Whether you look at dry-bulk carriers or at the tanker business that Frontline, Teekay Tankers, and Nordic American focus on, the entire shipping industry has struggled from a glut of vessels built in response to the global economic expansion of the early and mid-2000s. For years, the industry has tried to recover from having too many vessels on the market, along with high-fuel costs that have made the slump in shipping rates even harder to weather. But with today's results, is the tide finally turning for Frontline and its peers? Let's take an early look at what's been happening with Frontline over the past quarter, and what the company reported this time around.

Stats on Frontline

Actual EPS

($0.46)

Analyst EPS Estimate

($0.47)

Year-Ago EPS

($0.67)

Actual Revenue

$51.3 million

Revenue Estimate

$49.76 million

Year-Ago Revenue

$62.76 million

Source: Yahoo! Finance.

Will Frontline earnings help the stock recover?
Prior to the report, analysts had been getting less optimistic about Frontline's long-term prospects, widening their 2014 loss projections by $0.10 per share. The stock had followed suit, sinking 15% between late August and last night's close.

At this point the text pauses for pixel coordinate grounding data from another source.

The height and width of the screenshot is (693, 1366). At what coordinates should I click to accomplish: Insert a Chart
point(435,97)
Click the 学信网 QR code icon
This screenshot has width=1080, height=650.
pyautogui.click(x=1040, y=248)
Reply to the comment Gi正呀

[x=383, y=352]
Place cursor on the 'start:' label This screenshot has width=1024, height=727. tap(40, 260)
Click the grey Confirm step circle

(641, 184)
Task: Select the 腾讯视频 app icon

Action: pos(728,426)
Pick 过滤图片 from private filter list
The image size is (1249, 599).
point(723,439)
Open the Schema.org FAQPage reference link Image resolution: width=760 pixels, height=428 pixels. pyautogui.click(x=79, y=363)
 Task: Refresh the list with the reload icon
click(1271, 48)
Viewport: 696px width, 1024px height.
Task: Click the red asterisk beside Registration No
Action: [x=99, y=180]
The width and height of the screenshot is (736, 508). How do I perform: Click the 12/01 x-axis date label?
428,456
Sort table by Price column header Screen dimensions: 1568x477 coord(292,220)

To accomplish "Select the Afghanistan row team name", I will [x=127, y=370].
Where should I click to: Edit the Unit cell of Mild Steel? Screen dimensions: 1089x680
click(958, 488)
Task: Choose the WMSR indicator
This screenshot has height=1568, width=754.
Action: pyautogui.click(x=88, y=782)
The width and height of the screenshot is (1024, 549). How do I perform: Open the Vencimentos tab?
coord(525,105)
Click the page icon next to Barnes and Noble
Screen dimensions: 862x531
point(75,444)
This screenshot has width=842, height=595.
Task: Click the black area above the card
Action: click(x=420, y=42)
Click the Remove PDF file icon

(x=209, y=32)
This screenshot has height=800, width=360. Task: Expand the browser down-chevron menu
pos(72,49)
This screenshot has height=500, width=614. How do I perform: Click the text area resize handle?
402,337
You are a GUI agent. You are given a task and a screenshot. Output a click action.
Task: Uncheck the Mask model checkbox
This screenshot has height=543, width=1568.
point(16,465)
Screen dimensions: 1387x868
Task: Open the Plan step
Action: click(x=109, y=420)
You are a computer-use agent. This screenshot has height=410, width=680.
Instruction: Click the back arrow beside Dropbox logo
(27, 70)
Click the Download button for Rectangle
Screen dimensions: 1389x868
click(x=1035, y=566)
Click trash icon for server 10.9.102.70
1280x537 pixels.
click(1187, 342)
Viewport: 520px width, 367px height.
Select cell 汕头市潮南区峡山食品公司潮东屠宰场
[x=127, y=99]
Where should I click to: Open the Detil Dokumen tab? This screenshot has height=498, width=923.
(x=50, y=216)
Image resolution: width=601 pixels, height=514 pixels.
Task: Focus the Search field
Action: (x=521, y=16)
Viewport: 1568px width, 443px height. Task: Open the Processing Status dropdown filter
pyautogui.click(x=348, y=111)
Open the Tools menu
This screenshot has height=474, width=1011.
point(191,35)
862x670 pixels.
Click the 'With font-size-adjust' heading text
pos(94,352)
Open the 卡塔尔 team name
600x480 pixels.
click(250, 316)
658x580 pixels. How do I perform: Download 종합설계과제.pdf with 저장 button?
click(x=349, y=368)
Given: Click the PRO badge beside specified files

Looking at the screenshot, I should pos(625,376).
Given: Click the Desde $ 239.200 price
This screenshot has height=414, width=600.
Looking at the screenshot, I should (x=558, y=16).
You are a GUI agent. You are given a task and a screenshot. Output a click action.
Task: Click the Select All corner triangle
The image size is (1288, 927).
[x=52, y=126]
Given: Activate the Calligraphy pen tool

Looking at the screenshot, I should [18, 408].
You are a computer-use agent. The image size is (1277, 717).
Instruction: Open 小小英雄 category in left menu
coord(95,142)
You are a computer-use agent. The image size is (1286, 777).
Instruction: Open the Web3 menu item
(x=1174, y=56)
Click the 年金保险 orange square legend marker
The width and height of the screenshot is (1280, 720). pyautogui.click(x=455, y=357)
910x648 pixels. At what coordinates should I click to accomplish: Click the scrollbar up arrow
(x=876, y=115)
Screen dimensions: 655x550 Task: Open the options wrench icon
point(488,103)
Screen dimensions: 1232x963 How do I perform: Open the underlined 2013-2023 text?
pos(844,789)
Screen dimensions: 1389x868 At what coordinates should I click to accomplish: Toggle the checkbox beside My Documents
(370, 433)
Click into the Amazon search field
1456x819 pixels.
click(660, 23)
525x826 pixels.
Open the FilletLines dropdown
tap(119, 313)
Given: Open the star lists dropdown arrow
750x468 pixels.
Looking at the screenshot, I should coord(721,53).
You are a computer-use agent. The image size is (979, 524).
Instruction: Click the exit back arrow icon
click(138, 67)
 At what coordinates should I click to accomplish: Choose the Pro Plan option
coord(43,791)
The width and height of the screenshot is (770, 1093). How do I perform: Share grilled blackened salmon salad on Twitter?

Frontline's report this morning showed the difficulty that tanker-shippers have faced in the current environment. Rates were mixed, with VLCC tankers seeing daily time charter earnings rise $2,000, to $16,100, from the previous quarter, and spot day-rates jump $2,700, to $13,900. But the company's Suezmax vessels saw downward movement, with time-charter and spot rates falling $1,400, or about 10%. Overall, the company believes that it could take a while for conditions throughout the tanker market to recover to a more normal level.

Those signs of life stand in stark contrast to the dour outlook Frontline gave last quarter. Yet, it's important to put today's report in context, as even the jump in rates for VLCC carriers leaves their prices down more than 90% from their peak levels during the commodity boom in 2007. At that time, tanker companies enjoyed the benefit of having some investors use tankers to take advantage of high futures prices for crude. Conditions might never return to those heady levels, and so Nordic American, Teekay Tankers, and Frontline might well never see the huge earnings they reaped in those boom times again.

One big challenge that Frontline and its peers face is that soaring U.S. oil production has reduced the amount of crude that has to move on the open seas. China is still a major importer of oil, and that has helped Nordic American, Frontline, and Teekay keep their businesses afloat. Still, Frontline CEO John Fredriksen's call to reduce capacity by scrapping old tanker vessels might prove to be necessary in order to support the industry's long-term viability.

Looking forward, Frontline shareholders might be getting a boost today, but they'll need to see more signs of strength in the tanker market before they can have confidence in Frontline's long-term prospects. Unless rates pick up further, it'll be hard for any of the industry's players to make money.